Some healthcare organizations have already started to push to address this challenge by making security a top institutional priority, with 65 percent reporting investment in security technologies that enable governance policy enforcement; 51 percent investing in training initiatives to educate department heads about cybersecurity; and 44 percent pushing the CEO to be an advocate for central IT-security policy across all departments (see Figure 4). Despite the progress made, significant hurdles remain. What’s most disconcerting, perhaps, is the fact that many organizational leaders have not yet upped their security investments. According to the survey respondents, the lack of budget and attention from senior management is the top challenge that organizations face when addressing web- and mobile-application security.
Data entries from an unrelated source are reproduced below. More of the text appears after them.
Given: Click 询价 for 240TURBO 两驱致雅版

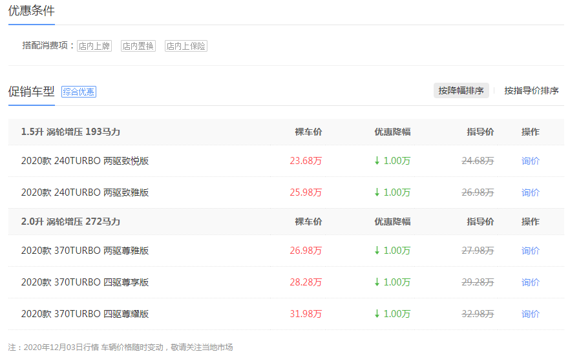Looking at the screenshot, I should point(530,192).
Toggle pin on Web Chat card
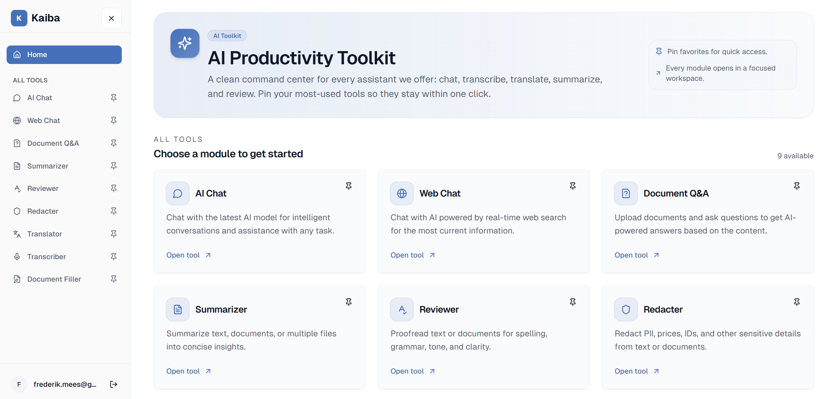 click(x=573, y=186)

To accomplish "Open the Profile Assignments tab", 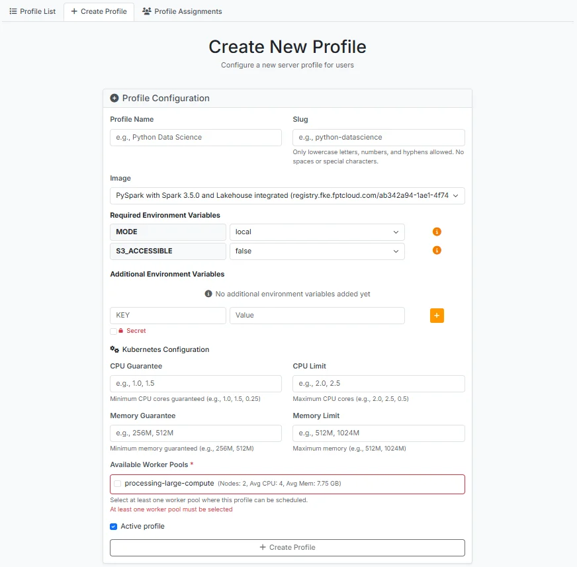I will pyautogui.click(x=182, y=11).
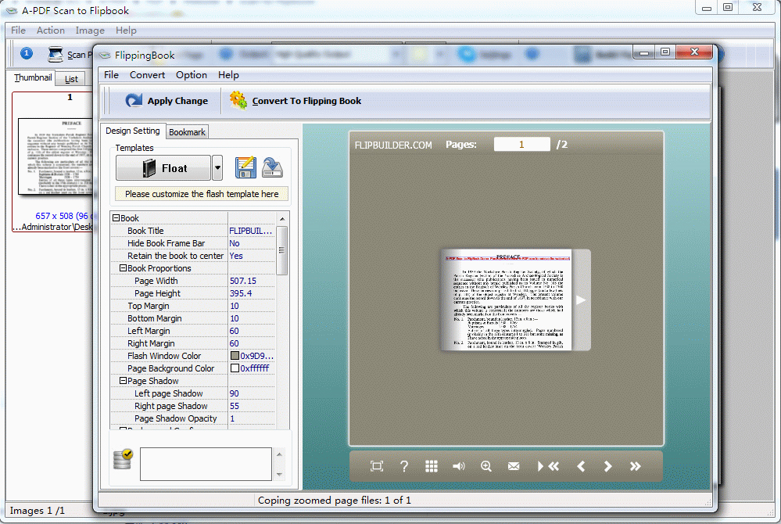
Task: Click the Pages number input field
Action: pos(521,145)
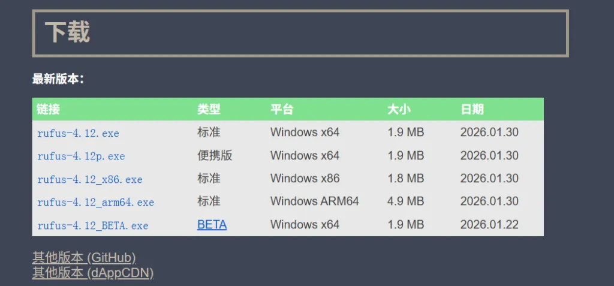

“Until there are big breaches and something hits close to home, organizations typically stay away from making big investments in security. We have seen that in every industry. Healthcare is no exception. With a number of big breaches being reported in 2015, however, we will probably now start

to see some changes,” Wysopal said.

As healthcare organizations move in this direction and face web- and mobile-application security risks head on, they will need to make the monetary and time investments required to arrive at an understanding of the risks that cyberattackers pose to their organization. Then they will need to take action by developing application-security policies, supporting security training and implementing application-security technologies that can protect all of the electronic data that they have worked so hard to amass in recent years on behalf of delivering high-quality, more-efficient care.